Your agent re-litigates the same decision every week because you delete the answer.

Three weeks ago you and the agent spent forty minutes deciding to keep retries in the job runner, not the HTTP client, because the client gets swapped per-environment and you didn’t want retry policy leaking across boundaries. Today the agent proposes adding retries to the HTTP client. It is confident. It is wrong in exactly the way you already corrected. And you have no fast way to prove it, because the conversation where you settled this scrolled off into a transcript file you will never open again.

This is the quiet tax of working with a contextless collaborator. The agent is broad and fast, but it has no memory of your decisions — only the ones still in the window. The window forgets, and you pay the forgetting cost in re-argued settled questions. Here’s the part nobody acts on: the answer wasn’t lost.
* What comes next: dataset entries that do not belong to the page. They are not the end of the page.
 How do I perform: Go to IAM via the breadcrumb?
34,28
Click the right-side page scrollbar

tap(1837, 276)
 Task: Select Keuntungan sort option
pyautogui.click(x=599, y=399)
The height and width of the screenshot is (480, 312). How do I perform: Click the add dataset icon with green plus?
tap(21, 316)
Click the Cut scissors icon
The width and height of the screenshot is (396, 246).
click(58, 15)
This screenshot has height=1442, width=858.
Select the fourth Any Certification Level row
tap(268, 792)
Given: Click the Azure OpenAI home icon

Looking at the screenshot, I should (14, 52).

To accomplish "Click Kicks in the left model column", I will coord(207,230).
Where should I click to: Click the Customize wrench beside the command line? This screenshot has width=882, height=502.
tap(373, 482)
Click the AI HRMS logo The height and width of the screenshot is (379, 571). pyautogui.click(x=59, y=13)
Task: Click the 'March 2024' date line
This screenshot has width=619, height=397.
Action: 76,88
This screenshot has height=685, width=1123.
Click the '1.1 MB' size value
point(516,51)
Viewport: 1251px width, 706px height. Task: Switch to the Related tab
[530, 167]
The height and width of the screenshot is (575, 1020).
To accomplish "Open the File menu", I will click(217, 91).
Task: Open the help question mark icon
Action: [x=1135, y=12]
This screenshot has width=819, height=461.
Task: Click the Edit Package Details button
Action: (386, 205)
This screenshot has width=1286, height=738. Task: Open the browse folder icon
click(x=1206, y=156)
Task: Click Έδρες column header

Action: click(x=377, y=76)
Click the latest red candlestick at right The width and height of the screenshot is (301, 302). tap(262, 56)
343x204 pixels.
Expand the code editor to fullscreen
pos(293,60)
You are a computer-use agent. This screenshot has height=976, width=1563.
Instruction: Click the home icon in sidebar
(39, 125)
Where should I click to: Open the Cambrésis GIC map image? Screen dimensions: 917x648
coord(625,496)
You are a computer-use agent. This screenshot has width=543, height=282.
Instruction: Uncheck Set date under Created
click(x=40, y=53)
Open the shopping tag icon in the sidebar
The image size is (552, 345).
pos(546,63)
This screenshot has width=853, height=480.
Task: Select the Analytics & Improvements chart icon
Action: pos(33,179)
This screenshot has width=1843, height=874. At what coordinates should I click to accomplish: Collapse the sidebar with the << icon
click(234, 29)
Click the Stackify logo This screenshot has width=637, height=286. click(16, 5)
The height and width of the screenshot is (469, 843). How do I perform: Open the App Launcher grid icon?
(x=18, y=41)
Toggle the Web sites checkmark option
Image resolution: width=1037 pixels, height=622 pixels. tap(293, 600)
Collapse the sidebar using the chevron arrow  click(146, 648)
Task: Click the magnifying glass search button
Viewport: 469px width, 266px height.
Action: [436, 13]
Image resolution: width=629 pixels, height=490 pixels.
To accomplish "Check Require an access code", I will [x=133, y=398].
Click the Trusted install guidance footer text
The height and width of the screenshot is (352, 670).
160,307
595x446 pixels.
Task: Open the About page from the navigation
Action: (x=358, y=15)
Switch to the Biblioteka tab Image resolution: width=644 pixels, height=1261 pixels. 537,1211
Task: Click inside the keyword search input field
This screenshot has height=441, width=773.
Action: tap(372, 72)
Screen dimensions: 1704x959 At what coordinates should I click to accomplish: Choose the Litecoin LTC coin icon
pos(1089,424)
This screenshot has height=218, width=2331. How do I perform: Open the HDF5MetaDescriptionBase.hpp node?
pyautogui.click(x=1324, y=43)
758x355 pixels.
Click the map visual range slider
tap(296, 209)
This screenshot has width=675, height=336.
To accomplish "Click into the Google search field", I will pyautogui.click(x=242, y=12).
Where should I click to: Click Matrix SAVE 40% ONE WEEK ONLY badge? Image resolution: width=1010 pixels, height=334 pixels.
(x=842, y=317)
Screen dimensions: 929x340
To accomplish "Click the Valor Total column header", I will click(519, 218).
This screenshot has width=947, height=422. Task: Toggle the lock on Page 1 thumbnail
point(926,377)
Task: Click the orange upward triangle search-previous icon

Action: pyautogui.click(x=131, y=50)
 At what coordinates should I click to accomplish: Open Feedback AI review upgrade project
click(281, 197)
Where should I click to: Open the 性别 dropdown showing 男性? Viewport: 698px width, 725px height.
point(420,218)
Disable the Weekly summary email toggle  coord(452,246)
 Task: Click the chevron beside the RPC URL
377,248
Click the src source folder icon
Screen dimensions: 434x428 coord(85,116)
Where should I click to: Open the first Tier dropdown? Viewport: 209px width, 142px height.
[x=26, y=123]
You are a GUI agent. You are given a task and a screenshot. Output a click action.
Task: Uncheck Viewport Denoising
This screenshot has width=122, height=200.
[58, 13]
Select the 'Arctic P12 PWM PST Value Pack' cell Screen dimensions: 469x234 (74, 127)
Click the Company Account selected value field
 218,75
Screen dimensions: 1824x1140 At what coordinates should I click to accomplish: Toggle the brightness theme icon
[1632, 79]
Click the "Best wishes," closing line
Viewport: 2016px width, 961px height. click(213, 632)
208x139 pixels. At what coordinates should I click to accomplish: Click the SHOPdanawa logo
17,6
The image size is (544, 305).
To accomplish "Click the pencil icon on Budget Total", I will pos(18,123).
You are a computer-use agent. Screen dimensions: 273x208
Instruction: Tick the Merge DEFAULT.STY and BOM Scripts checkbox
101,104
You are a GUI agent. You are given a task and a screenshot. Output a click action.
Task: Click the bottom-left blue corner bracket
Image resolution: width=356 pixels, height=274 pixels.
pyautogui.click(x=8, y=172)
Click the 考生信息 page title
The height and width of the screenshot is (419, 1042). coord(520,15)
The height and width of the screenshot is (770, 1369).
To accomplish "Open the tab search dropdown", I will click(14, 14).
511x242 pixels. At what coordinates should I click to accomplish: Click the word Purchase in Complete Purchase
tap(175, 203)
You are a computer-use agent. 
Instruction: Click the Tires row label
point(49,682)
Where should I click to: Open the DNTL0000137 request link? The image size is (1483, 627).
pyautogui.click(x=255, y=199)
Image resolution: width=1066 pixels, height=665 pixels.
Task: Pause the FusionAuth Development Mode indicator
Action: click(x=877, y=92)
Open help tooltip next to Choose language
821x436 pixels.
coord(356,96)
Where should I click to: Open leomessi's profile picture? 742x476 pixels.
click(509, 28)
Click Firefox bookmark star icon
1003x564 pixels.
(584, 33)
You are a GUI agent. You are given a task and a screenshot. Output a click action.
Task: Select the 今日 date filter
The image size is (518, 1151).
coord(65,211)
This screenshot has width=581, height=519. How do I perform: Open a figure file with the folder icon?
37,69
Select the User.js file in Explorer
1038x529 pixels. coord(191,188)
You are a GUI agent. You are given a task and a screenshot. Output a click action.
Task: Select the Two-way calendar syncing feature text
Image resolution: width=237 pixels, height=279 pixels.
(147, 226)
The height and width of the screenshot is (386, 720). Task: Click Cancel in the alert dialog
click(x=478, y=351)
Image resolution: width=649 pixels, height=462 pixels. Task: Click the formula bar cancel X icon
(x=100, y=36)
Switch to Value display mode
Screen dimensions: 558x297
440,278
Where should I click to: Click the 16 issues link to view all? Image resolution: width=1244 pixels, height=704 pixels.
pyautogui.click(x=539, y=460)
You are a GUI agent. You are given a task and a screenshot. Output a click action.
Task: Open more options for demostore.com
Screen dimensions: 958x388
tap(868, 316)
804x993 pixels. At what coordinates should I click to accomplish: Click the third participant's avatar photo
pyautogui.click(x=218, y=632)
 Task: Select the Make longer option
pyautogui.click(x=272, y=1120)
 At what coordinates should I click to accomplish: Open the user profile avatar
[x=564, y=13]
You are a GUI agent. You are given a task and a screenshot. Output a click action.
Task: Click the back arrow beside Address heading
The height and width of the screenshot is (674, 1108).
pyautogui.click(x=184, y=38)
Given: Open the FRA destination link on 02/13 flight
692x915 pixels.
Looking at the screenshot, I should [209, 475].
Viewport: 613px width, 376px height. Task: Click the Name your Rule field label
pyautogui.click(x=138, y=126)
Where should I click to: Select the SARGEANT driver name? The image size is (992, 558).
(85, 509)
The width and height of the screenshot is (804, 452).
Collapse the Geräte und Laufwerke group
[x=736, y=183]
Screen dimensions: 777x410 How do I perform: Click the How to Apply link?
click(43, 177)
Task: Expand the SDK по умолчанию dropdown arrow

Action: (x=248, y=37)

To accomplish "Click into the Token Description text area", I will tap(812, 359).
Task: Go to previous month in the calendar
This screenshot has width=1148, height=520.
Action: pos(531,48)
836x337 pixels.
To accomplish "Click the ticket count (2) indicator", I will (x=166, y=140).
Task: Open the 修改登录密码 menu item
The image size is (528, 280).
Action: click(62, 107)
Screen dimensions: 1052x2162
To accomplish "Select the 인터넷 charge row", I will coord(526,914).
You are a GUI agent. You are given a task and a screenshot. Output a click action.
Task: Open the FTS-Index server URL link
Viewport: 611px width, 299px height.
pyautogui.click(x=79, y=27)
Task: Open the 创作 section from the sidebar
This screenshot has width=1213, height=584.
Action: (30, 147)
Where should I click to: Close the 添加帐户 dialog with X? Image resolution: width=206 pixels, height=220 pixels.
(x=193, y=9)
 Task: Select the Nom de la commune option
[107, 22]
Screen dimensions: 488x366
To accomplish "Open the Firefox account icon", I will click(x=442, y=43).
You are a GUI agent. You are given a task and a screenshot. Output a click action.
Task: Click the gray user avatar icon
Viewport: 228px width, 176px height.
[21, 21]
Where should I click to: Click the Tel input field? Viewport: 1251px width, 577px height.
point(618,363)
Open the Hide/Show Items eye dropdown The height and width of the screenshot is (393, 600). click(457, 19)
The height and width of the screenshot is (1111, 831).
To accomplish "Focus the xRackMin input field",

It’s sitting in ~/.claude/projects/ or your CLI’s equivalent, fully transcribed, timestamped, and — by default — scheduled for deletion in thirty days.

You are deleting your most expensive context store on a timer

The mainstream instinct is reasonable: transcripts are noise. They’re enormous, repetitive, full of tool spam and dead ends, and grepping them returns a flood. Search retry across a few weeks of heavy sessions and you get four hundred hits, most of them an agent narrating a stack trace. So you leave retention at its default and move on. The history feels like exhaust, not asset.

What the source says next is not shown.